Cincinnati is working on a new power aggregation deal right now that could lead to the entire city being powered from 100 percent renewable energy sources. The deal, city officials say, could be finalized within the coming months and be in place for consumers by summer 2012.
Such a move would make Cincinnati the largest city in the United States to have its energy supply come from 100 percent renewable sources, and it might be accomplished without any significant cost difference for ratepayers.
The way it would work, city officials tell UrbanCincy, is by requiring power providers to include quotes for both the cheapest electricity available and 100 percent renewable electricity. In Oak Park, Ill., for example, the bids came back so competitive that city officials decided to go with the 100 percent renewable solution.
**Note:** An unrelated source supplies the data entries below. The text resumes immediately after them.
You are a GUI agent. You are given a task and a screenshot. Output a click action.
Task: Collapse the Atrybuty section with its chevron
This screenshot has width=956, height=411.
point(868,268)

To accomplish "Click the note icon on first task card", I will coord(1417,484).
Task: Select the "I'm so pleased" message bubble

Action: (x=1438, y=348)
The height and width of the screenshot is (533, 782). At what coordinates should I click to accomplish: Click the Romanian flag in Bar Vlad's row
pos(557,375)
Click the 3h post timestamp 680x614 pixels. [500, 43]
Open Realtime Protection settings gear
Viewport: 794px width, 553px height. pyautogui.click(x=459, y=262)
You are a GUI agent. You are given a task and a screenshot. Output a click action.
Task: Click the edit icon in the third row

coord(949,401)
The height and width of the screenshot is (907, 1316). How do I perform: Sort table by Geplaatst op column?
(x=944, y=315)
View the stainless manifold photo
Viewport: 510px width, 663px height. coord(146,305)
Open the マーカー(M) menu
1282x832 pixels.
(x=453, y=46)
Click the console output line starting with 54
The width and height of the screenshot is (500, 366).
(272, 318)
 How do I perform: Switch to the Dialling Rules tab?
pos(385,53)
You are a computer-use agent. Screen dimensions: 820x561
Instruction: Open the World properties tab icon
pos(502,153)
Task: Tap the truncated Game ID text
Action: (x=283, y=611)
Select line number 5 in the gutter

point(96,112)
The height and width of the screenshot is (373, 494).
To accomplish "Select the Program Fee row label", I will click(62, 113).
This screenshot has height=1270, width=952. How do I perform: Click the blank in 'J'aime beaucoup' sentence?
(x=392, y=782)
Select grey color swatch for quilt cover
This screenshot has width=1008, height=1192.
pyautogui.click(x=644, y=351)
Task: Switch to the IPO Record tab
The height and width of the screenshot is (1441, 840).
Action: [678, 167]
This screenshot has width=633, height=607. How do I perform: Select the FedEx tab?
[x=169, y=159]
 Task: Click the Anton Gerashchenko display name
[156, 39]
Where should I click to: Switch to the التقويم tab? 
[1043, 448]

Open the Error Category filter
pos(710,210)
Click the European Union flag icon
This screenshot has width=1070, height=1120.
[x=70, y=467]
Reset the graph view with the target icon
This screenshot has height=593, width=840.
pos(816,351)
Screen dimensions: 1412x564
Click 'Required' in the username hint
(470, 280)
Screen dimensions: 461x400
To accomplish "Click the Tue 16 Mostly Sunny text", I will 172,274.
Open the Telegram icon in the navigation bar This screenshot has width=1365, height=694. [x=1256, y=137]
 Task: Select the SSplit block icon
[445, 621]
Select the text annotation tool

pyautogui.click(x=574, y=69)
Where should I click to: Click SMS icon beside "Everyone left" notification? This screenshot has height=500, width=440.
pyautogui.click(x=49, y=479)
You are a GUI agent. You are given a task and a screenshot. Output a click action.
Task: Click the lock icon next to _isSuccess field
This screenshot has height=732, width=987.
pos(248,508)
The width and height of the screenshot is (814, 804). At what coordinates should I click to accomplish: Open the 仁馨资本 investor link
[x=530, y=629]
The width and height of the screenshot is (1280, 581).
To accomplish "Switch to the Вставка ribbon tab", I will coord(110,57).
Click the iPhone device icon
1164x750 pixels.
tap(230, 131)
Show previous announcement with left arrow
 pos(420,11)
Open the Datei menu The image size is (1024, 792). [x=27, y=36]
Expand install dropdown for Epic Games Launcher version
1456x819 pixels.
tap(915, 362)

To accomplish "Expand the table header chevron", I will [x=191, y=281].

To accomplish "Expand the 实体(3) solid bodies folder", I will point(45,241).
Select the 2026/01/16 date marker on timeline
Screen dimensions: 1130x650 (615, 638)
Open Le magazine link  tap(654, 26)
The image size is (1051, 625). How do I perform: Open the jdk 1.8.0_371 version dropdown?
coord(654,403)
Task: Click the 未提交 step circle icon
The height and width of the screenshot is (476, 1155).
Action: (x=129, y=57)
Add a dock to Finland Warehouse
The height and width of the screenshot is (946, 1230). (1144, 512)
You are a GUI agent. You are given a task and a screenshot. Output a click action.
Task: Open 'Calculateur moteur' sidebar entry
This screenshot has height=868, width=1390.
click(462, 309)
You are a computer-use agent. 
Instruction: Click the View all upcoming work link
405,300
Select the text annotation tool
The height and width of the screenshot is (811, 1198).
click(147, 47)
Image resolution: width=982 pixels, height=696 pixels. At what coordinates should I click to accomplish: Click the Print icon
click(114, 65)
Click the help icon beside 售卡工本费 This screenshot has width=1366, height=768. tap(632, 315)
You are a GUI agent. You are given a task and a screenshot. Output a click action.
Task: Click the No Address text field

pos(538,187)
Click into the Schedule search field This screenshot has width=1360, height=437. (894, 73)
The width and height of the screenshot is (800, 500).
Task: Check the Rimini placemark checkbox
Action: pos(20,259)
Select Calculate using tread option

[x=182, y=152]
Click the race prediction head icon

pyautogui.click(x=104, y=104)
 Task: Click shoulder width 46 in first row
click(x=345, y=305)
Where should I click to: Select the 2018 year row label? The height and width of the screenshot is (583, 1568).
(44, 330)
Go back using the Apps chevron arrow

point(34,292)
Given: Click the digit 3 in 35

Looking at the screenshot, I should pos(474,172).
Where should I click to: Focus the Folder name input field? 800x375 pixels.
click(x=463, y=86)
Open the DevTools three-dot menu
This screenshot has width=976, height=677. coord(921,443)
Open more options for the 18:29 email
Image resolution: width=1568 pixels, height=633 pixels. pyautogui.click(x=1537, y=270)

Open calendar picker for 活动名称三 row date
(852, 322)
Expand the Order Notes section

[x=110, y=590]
“There is no guarantee that our bids will come in the same as Oak Park’s, but the question may be whether we are willing to pay an additional 1 percent to pay for renewable energy,” explained Office of Environment Quality (OEQ) director Larry Falkin.
The movement towards sustainability has evidently picked up steam in Cincinnati as of late. At the first of two required public hearings, about 70 people came out to speak in favor of using completely renewable energy sources, and the environmental advocacy group Greenpeace flew a hot air ship over Cincinnati last week advocating for such change.
“The biggest thing impacting our carbon footprint is how we get our electricity,” said Falkin who explained that Cincinnati currently gets approximately 85 percent of its energy from coal. “This is probably the biggest opportunity we’ll have over the next several years to dramatically reduce Cincinnati’s carbon footprint.”